Au-delà de ce journal officiel et de quelques autres organes officieux, aucun périodique arabe indépendant ne s’imprima en Algérie avant 1907. Cette lacune est d’autant plus impressionnante que, pendant ces années, 1847 à 1907, le monde arabe vit fleurir, en Égypte et en Syrie essentiellement, des centaines de journaux hebdomadaires ou quotidiens, dans une langue progressivement recréée, « langue de la renaissance musulmane » selon Louis Massignon, qui est devenue l’arabe moderne, Koinè de tout le Dar al-Islam. Au moment où La Revue du monde musulman saluait dès son premier numéro (novembre 1906) le développement de la presse arabe comme « une des manifestations les plus remarquables du mouvement d’évolution qui s’accentue rapidement dans les pays musulmans » et montrait le rôle modernisateur de cette presse auprès de « tous les Musulmans des classes libérales », aucun journal arabe n’était publié en Algérie.

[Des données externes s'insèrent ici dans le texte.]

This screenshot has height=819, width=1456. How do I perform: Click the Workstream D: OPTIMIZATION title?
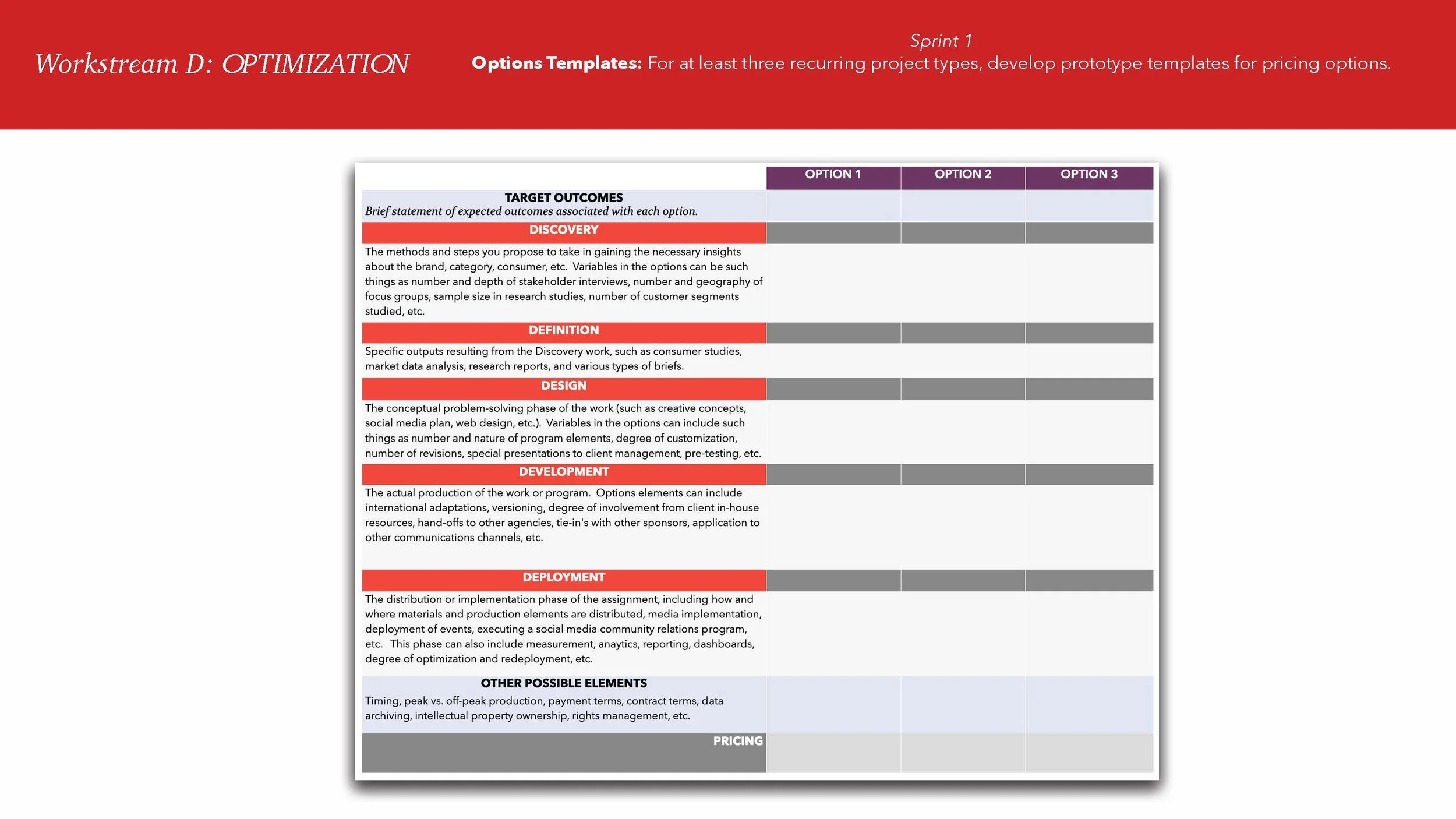click(222, 64)

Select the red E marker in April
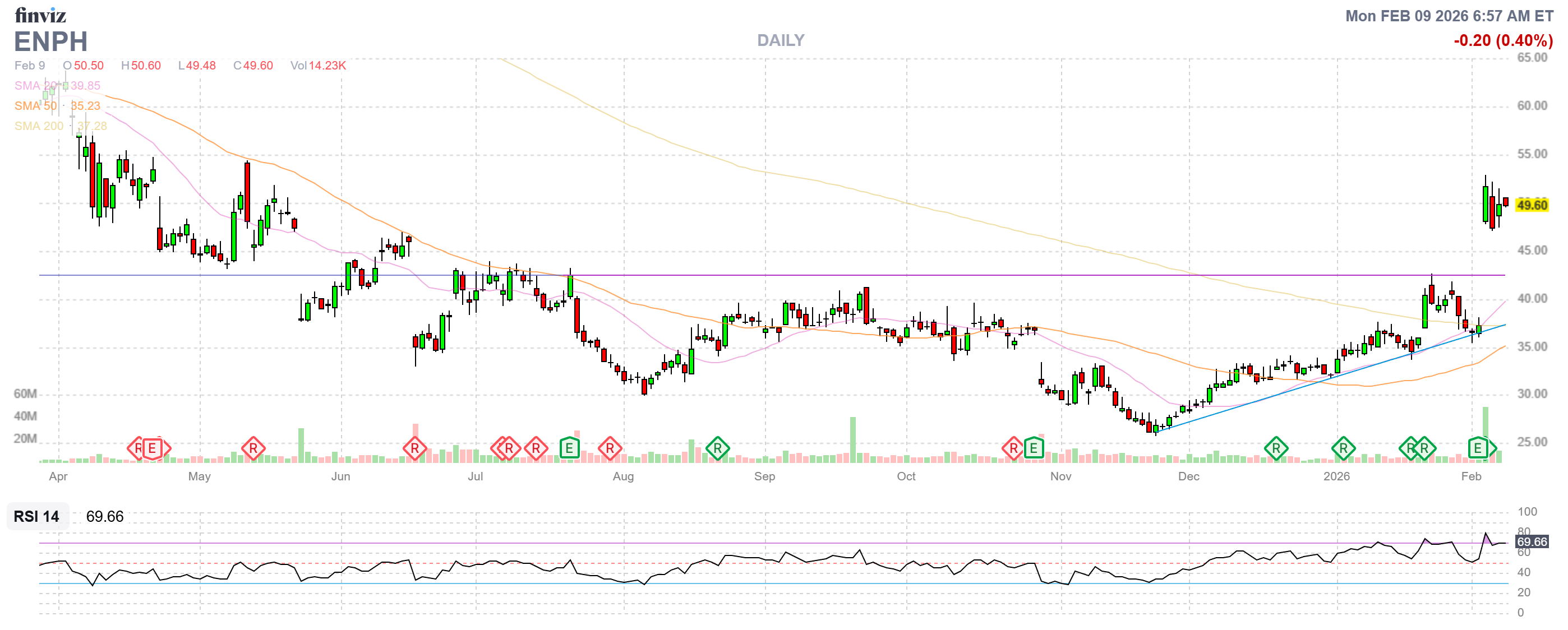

Certes, on vit apparaître à Constantine, en janvier 1882 un hebdomadaire d’origine assez mystérieuse dont le titre en graphie française, El Mountakheb ("L’Élu" ou "Le Choisi" ?), pourrait laisser croire à un journal arabe. En fait, ce journal « indigénophile » était pour l’essentiel rédigé en français par des Français et les seuls textes arabes qui y figurent sont des pétitions authentiques ou des traductions d’articles français faites par Omar Brihmat. Ce journal politique, vraisemblablement animé et soutenu de Paris par la Société française pour la protection des Indigènes des colonies de P. Leroy-Beaulieu et de V. Schoelcher – « cette société de farceurs pour qui tous les moyens sont bons » selon Le républicain de Constantine – fut également combattu de Paris par un organe bilingue officieux L’Astre d’Orient lequel cessa, semble-t-il, de paraître quatre mois après la disparition d’El-Mountakheb. « La presse, voilà l’arme dont vous devez apprendre à vous servir ; elle peut soulever un monde » avait dit ce journal. On veilla à Alger à ce que cela ne se fit que le plus tard possible, au besoin en créant une feuille officieuse. Ce fut le cas pour An-Nasih ("Le Bon Conseiller) « rédigé en arabe courant » par un fonctionnaire, Gosselin, de 1899 à 1900. La direction des Affaires indigènes songea à publier cette même année, un journal moins médiocre, El-Djezaïri, mais y renonça. Son projet aboutit cependant, en 1903, avec Al-Maghrib, bi-hebdomadaire rédigé à Alger par un groupe de professeurs de la medersa officielle, lequel n’eut que 32 numéros.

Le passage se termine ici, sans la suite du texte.